Meet Sam Gameda, IFPRI Senior Research Fellow who also serves as the Director of Soil Health and Fertility at the Ethiopian Agricultural Transformation Agency (ATA). Dr. Gameda launched one of the ATA’s flagship projects:  the Ethiopian Soil Information System (EthioSIS), which is aimed at creating a National Soils Database (NSD) and a digital soil map of Ethiopia. Soil specialists are harnessing technologies such as remote sensing, satellite imagery, and spectroscopic readings with a rich collection of soil samples—over 100,000 once sampling has concluded— to create this one-of-a-kind map in Ethiopia.

Ethiopia does have soil maps, but they are no longer useful, relying on soil surveys that are dated by three decades or more. These old maps contain information on the soil types dispersed throughout Ethiopia, but the new maps will take it one step further. “We are doing two types of soil sampling,” says Gameda. The first level will provide updated information on Ethiopia’s soil properties that can help to identify the soils that are best suited for farming and how to best manage them. The second level—focusing on woredas (counties) in Ethiopia’s agricultural belt— is soil fertility sampling, which will show what nutrients have been depleted from the soils. “Already, our samples are telling us that Ethiopia’s soil is deficient in as many as six essential nutrients,” says Gameda. These missing nutrients include Boron, Nitrogen, Phosphorus, Potassium, Sulfur, and Zinc.

 

Ethiopian_Soil_Survey_Status_Dec2013Breaking down the science behind digital soil maps

There’s a lot of science behind developing a digital soil map. First, field teams collect soil samples at specific confluence points throughout the country. Then lab technicians perform a chemical analysis to identify the properties of the soil. A spectroscopic reading of the soil is also done by, in simple terms, shining a light on the soil sample. Scientists can then identify the properties in the soil, such as minerals, organic matter, and water-holding capacity, by registering the light signatures reflected back from the sample. All of this information is used to create the digital soil map.
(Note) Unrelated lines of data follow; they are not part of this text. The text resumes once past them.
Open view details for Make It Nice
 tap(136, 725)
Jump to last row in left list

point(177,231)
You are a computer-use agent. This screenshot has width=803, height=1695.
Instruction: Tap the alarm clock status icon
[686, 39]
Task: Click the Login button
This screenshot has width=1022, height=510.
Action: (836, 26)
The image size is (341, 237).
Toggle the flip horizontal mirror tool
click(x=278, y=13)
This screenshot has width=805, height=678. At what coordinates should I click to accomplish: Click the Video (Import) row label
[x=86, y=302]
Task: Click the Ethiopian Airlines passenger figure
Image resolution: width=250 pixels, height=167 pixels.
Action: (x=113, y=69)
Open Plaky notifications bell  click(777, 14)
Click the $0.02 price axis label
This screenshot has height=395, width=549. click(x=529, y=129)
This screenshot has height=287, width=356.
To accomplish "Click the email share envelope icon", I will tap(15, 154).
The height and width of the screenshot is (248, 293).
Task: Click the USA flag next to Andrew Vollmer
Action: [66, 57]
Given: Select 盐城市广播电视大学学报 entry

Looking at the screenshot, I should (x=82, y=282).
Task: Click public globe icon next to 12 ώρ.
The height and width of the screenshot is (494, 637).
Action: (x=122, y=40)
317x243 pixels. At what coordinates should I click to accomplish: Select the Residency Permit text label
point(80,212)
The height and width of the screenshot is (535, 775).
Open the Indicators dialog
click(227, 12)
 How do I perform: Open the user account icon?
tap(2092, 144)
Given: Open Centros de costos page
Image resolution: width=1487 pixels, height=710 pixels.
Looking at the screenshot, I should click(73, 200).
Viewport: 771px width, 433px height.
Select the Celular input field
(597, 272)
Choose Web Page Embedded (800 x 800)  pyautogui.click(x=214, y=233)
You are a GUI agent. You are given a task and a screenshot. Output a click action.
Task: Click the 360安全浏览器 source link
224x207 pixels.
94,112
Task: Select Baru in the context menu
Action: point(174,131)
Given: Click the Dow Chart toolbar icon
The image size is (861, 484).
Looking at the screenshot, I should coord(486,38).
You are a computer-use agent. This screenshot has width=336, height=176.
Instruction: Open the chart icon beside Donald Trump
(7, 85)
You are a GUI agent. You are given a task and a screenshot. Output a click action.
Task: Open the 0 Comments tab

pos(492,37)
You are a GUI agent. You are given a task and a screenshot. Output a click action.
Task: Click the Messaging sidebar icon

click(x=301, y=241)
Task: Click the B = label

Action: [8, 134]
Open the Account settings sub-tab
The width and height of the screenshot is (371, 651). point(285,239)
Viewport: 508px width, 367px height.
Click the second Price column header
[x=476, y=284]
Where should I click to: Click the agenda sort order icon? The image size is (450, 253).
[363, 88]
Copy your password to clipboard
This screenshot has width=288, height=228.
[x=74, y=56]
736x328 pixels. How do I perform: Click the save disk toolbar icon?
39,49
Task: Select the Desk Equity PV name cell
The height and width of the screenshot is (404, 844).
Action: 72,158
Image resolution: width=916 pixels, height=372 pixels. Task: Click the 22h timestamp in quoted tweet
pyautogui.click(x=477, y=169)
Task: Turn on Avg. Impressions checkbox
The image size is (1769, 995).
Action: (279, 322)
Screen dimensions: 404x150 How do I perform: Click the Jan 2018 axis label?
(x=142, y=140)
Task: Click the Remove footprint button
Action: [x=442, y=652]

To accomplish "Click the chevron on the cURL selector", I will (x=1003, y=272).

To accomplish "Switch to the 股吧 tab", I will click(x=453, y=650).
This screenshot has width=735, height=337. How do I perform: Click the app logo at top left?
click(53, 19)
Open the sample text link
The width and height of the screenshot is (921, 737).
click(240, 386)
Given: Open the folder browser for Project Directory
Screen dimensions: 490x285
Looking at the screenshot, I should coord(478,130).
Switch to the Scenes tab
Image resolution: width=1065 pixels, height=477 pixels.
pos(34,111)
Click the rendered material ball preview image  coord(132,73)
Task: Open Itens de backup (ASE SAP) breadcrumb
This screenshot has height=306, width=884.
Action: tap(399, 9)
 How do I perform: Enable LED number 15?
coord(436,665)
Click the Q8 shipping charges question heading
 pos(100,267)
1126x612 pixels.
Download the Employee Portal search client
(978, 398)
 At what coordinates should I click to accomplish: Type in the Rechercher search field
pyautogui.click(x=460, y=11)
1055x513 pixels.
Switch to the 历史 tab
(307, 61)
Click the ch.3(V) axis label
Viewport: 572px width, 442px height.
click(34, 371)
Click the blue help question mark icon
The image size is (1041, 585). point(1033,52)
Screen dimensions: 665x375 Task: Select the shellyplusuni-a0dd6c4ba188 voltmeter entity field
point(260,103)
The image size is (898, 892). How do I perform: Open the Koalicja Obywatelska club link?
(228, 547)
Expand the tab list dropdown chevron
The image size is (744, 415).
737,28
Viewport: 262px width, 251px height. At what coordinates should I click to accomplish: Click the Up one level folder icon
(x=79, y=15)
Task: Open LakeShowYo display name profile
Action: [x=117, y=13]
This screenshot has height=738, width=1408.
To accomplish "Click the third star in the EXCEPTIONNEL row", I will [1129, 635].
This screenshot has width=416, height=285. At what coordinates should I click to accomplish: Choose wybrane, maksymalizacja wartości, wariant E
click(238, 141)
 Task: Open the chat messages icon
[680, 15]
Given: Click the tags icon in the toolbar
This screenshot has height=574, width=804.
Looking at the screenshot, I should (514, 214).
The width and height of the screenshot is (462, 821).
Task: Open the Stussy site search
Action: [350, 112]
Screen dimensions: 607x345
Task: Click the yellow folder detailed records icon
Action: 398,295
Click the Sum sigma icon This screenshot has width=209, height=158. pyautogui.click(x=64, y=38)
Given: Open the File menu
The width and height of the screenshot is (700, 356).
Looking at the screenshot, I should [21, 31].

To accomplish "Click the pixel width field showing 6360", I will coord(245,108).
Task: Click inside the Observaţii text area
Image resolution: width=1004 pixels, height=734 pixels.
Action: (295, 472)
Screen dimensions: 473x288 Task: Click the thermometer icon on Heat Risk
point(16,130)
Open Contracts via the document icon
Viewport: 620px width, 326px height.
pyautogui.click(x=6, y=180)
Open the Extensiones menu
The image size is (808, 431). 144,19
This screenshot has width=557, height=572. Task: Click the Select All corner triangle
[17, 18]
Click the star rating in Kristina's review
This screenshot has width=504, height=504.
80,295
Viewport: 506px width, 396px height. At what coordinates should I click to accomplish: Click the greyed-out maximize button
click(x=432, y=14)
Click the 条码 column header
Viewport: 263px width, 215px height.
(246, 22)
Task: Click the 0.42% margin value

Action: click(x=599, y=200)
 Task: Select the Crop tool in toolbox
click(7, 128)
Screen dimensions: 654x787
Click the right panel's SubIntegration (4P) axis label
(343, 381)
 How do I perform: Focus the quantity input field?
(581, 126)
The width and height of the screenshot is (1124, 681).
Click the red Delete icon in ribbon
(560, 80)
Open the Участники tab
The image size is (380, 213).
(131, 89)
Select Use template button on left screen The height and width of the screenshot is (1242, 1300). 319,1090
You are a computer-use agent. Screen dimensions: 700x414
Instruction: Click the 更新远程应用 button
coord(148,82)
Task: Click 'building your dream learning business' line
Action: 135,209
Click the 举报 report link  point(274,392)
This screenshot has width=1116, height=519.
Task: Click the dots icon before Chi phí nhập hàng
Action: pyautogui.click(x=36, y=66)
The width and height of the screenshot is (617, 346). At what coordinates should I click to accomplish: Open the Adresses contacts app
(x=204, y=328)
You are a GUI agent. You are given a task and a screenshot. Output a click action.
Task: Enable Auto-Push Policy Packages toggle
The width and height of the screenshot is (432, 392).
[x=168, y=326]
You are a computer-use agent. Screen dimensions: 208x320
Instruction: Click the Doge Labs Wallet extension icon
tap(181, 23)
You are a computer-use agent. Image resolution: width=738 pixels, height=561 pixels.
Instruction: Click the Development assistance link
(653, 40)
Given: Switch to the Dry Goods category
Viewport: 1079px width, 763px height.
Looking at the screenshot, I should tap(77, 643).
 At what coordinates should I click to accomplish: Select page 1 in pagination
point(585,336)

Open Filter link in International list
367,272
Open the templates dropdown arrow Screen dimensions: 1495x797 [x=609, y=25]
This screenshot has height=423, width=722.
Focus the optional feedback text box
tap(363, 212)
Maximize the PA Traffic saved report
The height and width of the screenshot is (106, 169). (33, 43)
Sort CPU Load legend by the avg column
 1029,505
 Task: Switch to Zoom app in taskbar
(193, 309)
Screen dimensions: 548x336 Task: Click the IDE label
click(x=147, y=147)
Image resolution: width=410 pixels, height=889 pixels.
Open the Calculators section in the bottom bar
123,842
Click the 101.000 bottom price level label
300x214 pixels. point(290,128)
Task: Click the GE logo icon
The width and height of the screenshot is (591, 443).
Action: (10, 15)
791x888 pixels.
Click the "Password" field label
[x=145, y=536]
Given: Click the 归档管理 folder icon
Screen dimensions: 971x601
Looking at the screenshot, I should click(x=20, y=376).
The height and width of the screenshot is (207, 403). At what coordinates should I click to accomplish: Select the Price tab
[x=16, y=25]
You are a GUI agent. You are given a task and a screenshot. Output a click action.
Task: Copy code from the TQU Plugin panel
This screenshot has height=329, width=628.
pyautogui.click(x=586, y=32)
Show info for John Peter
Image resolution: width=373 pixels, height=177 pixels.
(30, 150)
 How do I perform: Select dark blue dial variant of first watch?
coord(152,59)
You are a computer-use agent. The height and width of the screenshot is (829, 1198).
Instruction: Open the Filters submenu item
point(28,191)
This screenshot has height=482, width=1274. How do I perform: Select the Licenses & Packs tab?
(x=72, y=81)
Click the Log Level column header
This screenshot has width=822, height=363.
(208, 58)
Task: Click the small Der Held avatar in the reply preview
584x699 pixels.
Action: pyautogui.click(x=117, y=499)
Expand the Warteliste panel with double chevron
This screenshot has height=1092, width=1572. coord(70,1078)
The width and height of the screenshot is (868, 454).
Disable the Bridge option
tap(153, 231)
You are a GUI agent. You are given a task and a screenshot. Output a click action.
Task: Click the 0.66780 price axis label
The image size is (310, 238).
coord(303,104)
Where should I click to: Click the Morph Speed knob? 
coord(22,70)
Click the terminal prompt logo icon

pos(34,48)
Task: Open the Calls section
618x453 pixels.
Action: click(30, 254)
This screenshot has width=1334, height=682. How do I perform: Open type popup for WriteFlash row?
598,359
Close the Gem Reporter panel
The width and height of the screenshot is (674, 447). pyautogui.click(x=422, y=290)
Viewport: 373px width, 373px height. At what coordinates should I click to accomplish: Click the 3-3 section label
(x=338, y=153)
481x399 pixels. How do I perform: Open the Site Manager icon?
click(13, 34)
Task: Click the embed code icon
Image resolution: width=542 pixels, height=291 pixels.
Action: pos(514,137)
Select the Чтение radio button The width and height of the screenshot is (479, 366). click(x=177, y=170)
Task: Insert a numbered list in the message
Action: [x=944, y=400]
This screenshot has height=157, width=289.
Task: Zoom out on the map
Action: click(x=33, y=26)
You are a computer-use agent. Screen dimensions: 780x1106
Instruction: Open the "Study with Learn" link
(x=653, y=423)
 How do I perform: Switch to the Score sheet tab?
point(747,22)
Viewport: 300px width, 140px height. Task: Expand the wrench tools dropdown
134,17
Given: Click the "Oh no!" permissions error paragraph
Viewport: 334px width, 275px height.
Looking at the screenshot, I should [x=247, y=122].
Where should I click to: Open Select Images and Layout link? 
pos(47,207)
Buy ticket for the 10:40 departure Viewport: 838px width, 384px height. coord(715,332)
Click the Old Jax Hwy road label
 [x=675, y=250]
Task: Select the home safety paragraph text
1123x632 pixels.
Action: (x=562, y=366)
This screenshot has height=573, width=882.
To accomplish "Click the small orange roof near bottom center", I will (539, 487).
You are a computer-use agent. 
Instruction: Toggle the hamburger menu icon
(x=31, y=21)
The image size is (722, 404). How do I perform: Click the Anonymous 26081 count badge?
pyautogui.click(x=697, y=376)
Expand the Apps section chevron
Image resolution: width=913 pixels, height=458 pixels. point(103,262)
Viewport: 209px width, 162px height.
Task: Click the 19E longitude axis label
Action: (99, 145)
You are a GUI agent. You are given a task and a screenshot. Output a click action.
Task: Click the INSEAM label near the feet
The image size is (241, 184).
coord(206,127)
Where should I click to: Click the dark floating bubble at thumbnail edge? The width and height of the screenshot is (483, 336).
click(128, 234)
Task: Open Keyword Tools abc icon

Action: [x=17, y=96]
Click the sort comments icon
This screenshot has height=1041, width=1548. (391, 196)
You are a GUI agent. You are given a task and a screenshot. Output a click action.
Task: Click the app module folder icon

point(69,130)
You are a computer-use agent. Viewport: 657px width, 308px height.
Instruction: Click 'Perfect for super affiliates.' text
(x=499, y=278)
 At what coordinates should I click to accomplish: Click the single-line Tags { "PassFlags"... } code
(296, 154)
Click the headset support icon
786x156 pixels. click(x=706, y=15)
To keep the maps up-to-date, the soil data has been linked with satellite imagery of Ethiopia. Changes in the soil composition will be visible in the spectral imagery collected through satellite imaging. “Satellite imagery correlated with the soil samples collected can show changes in soil’s properties, where there are still nutrient deficiencies, or areas [where soil fertility] is improving,” Gameda says. “It’s an evolving map, and the satellite imagery will help keep the soil maps up-to-date.”

Soil fertility mapping

To date, the ATA team has collected and evaluated soil and vegetation samples in 162 woredas. In 2014, soil teams will add an additional 198 woredas to the total. This information will allow soil specialists to pinpoint soils in the woredas that are, for example, nearly depleted of Phosphorous, Zinc, and other nutrients.  According to Gameda, using technology adopted from the Africa Soil Information Service (AFSIS), and the soils sampled from the woredas, soil scientists can make predictions of the soil needs of the rest of the country. So far, the picture isn’t pretty.  Ethiopian soils are severely lacking in many nutrients essential for plant growth. This revelation has led to an offshoot of the EthioSIS project: fertilizer blending facilities.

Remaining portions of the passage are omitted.